Quote:
Originally Posted by DoubleF
Yes, different circumstances for different people, but I don't think the average pre-retirement arguments for lifestyle are in the 3-5x wages range let alone post retirement.
|
Agreed. It would be odd hearing that some people only need $60k a year to be comfortable in their working years, but some need $240k or $300k to have a decent lifestyle. Like you say, beyond 2-3x median income people recognize we’re no longer talking about
average or
need.
But for some reason, retirement is presented as a stage in life where expectations and needs will vary even more than in the rest of life.
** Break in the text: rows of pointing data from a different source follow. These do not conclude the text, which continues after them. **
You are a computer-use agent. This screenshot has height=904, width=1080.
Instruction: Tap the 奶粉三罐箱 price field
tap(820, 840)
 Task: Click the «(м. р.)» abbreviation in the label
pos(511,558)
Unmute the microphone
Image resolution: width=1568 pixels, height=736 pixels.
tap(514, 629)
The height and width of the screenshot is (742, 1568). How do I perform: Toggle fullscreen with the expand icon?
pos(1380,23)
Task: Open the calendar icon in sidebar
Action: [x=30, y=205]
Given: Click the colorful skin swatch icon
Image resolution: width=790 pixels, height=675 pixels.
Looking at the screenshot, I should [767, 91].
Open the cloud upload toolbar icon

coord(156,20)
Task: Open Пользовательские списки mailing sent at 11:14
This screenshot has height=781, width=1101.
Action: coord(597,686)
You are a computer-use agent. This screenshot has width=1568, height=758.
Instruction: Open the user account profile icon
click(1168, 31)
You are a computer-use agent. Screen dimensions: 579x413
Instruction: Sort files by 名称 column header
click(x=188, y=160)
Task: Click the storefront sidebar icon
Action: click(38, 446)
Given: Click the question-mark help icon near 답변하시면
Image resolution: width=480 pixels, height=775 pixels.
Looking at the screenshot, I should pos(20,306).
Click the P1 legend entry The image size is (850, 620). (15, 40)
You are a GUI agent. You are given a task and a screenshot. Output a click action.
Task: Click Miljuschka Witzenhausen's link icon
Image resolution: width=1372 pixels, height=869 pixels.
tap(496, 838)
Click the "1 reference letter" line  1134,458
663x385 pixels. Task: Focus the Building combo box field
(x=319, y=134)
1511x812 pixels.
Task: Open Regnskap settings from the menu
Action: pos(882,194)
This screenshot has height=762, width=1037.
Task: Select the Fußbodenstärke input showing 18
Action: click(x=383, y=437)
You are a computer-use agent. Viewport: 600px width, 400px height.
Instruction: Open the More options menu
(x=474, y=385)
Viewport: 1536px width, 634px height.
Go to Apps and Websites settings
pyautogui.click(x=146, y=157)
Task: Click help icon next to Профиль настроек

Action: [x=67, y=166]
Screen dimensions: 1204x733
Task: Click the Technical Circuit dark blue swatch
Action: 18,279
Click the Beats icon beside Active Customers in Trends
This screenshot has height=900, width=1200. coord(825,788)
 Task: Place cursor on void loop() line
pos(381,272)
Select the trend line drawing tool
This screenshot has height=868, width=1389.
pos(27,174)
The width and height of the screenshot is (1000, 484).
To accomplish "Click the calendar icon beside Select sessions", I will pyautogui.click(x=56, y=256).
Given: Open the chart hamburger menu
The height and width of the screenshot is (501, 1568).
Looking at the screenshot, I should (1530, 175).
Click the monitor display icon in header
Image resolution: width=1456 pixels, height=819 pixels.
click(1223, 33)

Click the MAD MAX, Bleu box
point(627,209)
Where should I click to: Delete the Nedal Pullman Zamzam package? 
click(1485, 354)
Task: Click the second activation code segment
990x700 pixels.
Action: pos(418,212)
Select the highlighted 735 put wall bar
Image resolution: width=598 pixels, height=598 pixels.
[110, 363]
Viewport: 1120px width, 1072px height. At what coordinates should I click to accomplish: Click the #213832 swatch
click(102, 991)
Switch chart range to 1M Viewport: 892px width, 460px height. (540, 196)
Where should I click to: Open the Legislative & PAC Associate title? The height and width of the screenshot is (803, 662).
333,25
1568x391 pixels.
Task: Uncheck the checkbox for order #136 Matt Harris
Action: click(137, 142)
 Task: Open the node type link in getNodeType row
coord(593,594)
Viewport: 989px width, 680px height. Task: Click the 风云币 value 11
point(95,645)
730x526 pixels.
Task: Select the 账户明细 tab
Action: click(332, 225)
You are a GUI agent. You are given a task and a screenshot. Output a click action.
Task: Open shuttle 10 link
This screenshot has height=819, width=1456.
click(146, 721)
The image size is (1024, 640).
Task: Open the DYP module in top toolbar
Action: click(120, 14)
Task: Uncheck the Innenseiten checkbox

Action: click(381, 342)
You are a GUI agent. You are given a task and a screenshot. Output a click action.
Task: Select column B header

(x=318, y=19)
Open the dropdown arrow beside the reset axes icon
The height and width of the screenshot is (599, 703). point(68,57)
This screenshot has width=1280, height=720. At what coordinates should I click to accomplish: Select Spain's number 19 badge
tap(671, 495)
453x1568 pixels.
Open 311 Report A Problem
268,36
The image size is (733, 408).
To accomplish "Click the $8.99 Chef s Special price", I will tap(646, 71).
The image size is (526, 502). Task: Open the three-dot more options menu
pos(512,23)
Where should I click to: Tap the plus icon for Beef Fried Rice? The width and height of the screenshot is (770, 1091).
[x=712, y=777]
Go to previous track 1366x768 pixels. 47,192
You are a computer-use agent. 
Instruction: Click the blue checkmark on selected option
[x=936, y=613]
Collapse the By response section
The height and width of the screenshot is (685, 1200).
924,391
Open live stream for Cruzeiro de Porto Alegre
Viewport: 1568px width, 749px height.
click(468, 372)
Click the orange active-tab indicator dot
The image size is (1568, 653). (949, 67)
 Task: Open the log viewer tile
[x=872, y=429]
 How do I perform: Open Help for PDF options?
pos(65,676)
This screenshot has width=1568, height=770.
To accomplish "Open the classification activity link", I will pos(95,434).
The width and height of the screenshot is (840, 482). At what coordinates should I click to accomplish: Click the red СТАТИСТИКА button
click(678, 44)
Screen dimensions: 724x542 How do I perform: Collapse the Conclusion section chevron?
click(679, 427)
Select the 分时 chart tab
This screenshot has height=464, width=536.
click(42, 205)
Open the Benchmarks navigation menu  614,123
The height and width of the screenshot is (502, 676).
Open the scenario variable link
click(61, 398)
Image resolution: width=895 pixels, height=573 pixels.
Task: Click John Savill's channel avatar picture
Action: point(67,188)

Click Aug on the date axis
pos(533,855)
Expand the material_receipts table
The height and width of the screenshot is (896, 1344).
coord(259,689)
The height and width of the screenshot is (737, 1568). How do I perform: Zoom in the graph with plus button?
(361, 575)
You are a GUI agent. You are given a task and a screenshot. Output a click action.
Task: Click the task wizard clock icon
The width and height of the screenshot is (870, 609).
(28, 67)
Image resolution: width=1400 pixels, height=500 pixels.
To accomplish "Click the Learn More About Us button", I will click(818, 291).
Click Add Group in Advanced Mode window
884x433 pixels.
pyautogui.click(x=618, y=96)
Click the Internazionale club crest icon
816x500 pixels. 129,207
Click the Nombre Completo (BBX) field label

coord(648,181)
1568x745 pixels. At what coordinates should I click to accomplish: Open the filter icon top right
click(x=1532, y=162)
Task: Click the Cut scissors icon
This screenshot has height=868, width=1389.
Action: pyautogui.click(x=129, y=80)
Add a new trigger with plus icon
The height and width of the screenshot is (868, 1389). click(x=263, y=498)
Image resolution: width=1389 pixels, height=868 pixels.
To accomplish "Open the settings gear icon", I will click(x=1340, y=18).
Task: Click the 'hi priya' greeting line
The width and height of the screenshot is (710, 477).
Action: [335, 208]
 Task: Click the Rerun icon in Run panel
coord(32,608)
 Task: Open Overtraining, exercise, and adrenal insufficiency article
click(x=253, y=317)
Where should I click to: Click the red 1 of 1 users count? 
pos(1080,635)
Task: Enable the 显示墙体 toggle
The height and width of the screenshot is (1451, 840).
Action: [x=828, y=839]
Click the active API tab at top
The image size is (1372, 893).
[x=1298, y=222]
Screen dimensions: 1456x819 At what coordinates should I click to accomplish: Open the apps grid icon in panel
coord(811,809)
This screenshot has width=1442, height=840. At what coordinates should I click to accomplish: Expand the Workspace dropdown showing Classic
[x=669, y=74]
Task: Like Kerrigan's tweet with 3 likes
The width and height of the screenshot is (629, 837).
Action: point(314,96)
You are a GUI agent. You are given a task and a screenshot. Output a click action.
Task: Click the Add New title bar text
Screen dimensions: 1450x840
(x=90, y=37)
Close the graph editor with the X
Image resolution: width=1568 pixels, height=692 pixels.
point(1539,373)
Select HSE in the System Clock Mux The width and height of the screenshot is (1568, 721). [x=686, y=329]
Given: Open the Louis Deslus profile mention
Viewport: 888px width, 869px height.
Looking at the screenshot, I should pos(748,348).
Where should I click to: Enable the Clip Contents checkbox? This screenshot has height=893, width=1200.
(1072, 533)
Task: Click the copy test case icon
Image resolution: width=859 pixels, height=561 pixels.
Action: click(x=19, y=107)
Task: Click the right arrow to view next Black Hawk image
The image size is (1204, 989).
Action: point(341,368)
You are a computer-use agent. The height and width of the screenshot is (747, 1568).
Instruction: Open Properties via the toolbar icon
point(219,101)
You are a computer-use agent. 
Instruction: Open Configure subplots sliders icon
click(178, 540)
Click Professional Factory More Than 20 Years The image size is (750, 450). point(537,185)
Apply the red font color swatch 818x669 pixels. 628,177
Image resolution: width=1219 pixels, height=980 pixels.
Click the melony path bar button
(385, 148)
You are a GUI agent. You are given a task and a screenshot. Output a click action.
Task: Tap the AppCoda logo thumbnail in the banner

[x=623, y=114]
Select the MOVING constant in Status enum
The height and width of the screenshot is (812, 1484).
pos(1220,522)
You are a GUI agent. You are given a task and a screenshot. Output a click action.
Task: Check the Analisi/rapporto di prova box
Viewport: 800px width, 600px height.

Which seems dubious. It
might be true of early retirement, when some people travel a lot, buy new cars, remodel their kitchen, dine out all the time, take up boating, etc. But I’d wager that by their 70s, the monthly spending of average and wealthy seniors actually converges.
Stuff that people over 70 no longer spend money on:
Mortgage
RESPs/RRSPs/TFSAs
Stuff that they probably no longer spend money on:
Home renos (house hunt in older neighbourhoods of the city for evidence)
New furniture (see above)
New cars
Stuff they likely spend less on than when they were 55:
Clothes
Driving
Travel
Restaurants
So even if Canadians have dramatically different (4-5x) spending habits at age 55 or 60, that gap will narrow substantially over the next two decades. Fixed expenses like property tax, utilities, insurance, and groceries don’t vary that much between households. So it’s hard to see how the remainder of discretionary expenses that 70 and 80 somethings have can require massive differences in savings.